*** Opening Information supplied ***

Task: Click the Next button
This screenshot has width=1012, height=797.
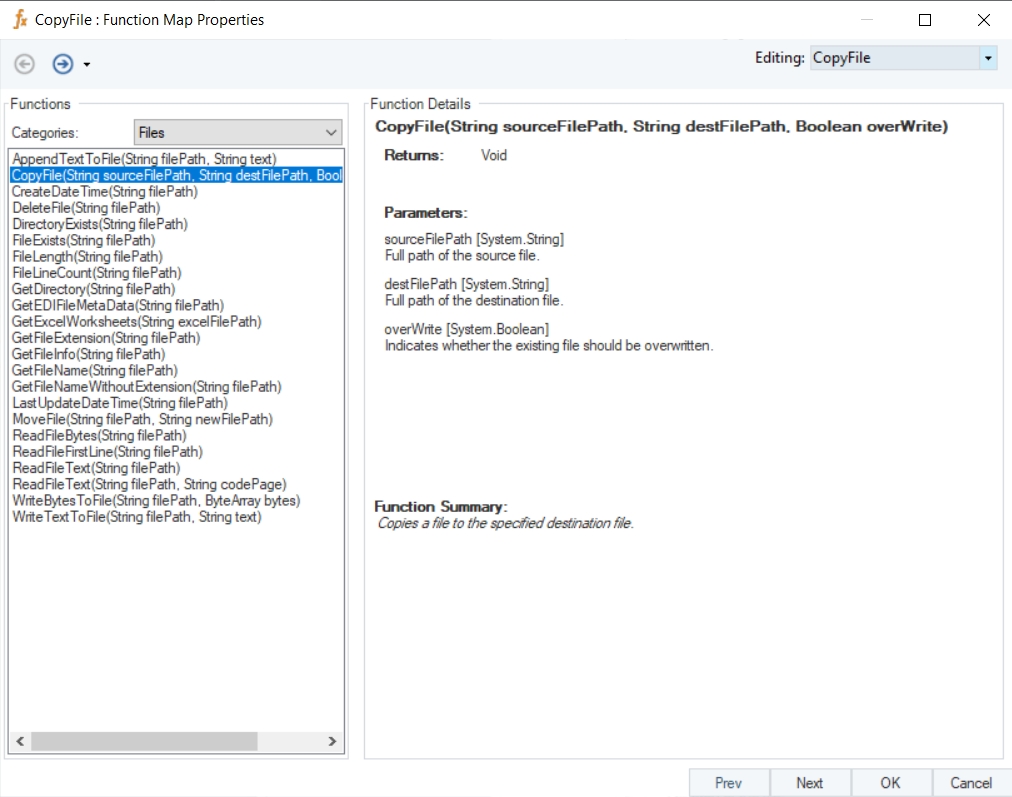Action: [810, 783]
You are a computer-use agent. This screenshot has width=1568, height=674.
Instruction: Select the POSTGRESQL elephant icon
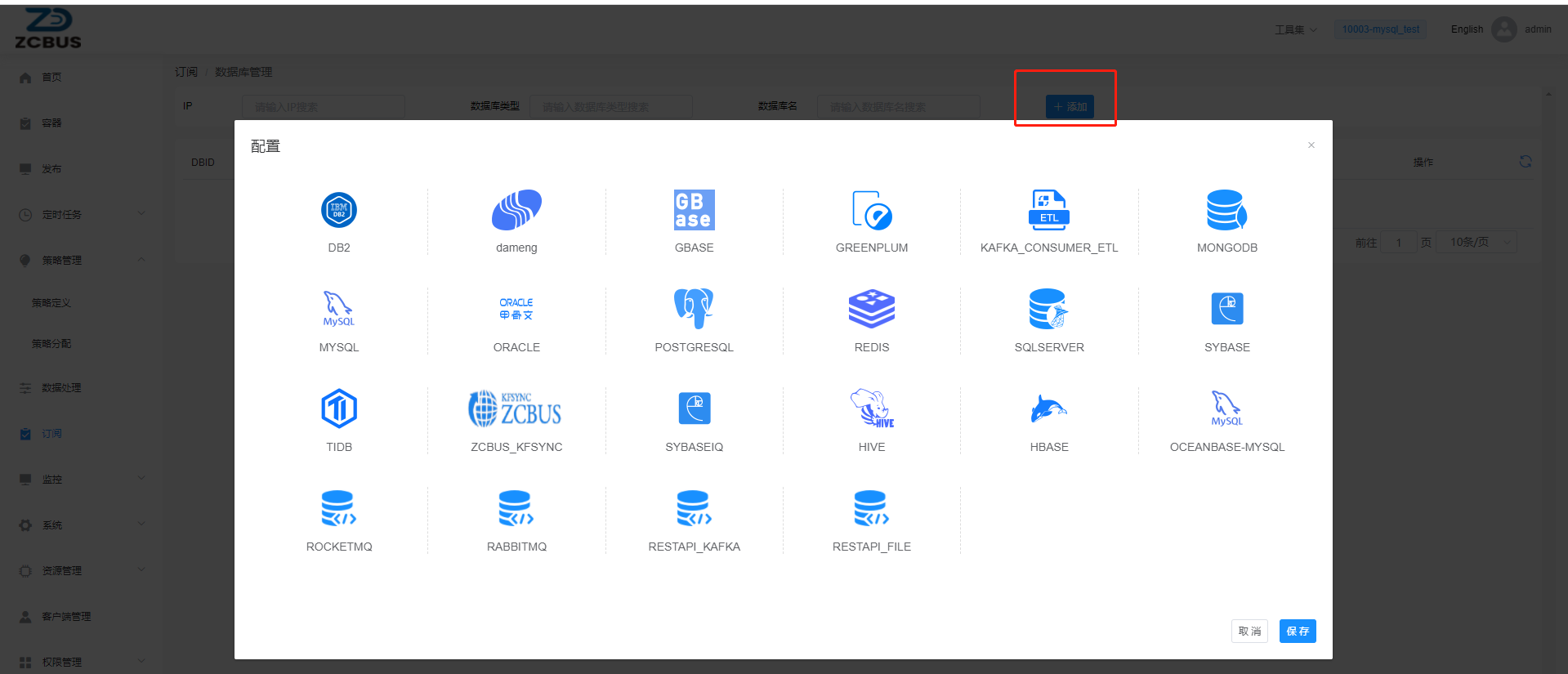pos(694,310)
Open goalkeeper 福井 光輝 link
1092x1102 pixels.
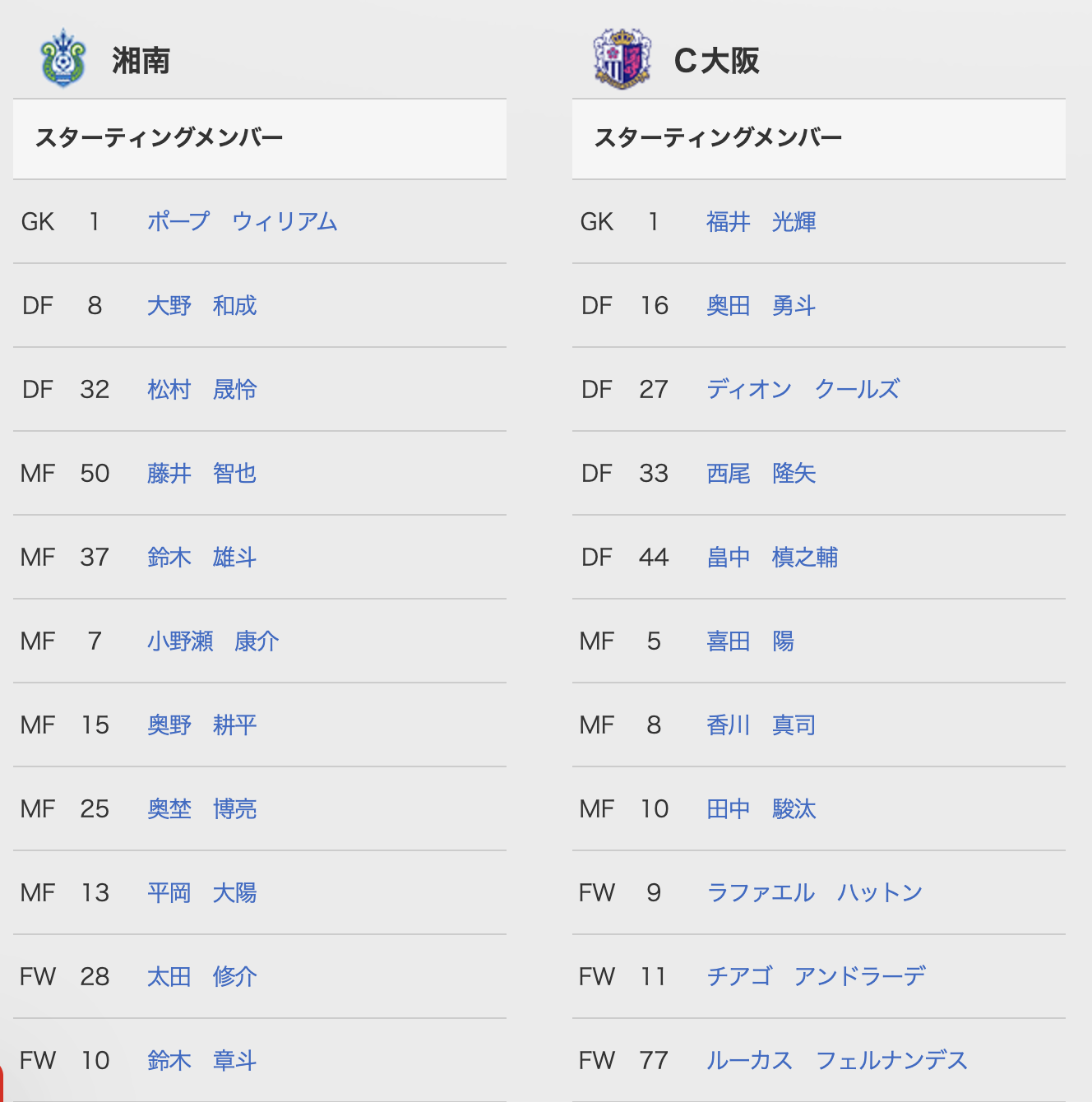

*** Closing Information supplied ***

**Instructions to follow**
Exclude all pictures and return precisely the lines from the one containing "You are a computer-use" through the closing line of the data.

**Exercise answer**
You are a computer-use agent. This screenshot has width=1568, height=674.
Instruction: Select the POSTGRESQL elephant icon
pos(694,310)
Open goalkeeper 福井 光輝 link
1092x1102 pixels.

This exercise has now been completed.